Banks steps up as new superintendent
Berkeley Springs native David Banks became the county's next school superintendent at the May 1 meeting of the Morgan County School Board.
School officials voted unanimously to offer the position to Banks, who is currently serving as assistant superintendent under David Temple. Temple will leave his post at the end of June after four years as head of county schools.
At the May 1 meeting, board members okayed a three-year contract for Banks, who will make $90,000 during his first year, $92,700 his second and $95,481 during the third year of his contract.
Before rising to the post of assistant superintendent in 2006, Banks was Principal of Warm Springs Middle School from 1999 to 2005, and the county's Child Nutrition and Attendance Director.
Banks is a graduate of West Virginia University, where he earned a Bachelor's of Science in Secondary Education and a Master's degree in education administration.

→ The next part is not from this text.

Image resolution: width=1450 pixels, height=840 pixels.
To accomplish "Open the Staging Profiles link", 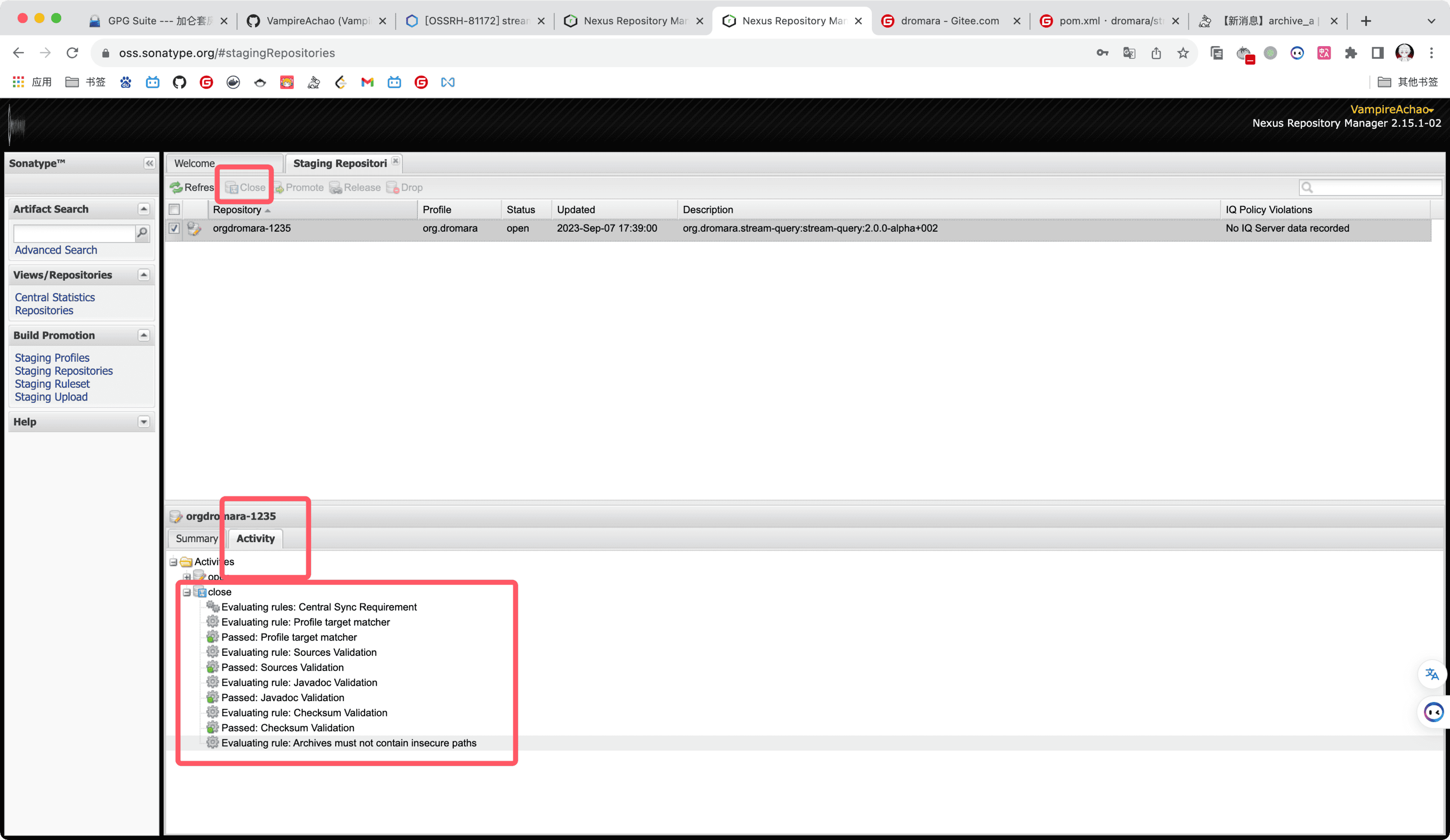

School board members interviewed four candidates for the superintendent's position, all with strong administrative experience, said school board President Laura Smith.
Banks' knowledge of the area and experience at various levels of Morgan County schools made him stand out as the top choice for the job, according to Smith. Because Banks has worked with Temple, some ongoing projects in county schools will be able to move along without interruption.
"We thought it would provide good continuity," Smith said
In addition to professional connections in the county, Banks has family roots here, too. He is the son of Bob and Janie Banks of Berkeley Springs, and is one of three brothers. Banks' wife, Paula, is a teacher at Berkeley Springs High School and his daughter Alex is in Kindergarten.
Banks said attracting and
keeping trained teachers in the Morgan County school system will be his biggest challenge
as the new superintendent.
The county loses a fifth of its teachers each year, said Banks. While that rate of turnover is typical for the Eastern Panhandle, it's far higher than the counties in the rest of the state, he said.
Salary is always a factor in hiring and retaining teachers, but often a teacher will leave Morgan County to take a job closer to his or her hometown, said Banks.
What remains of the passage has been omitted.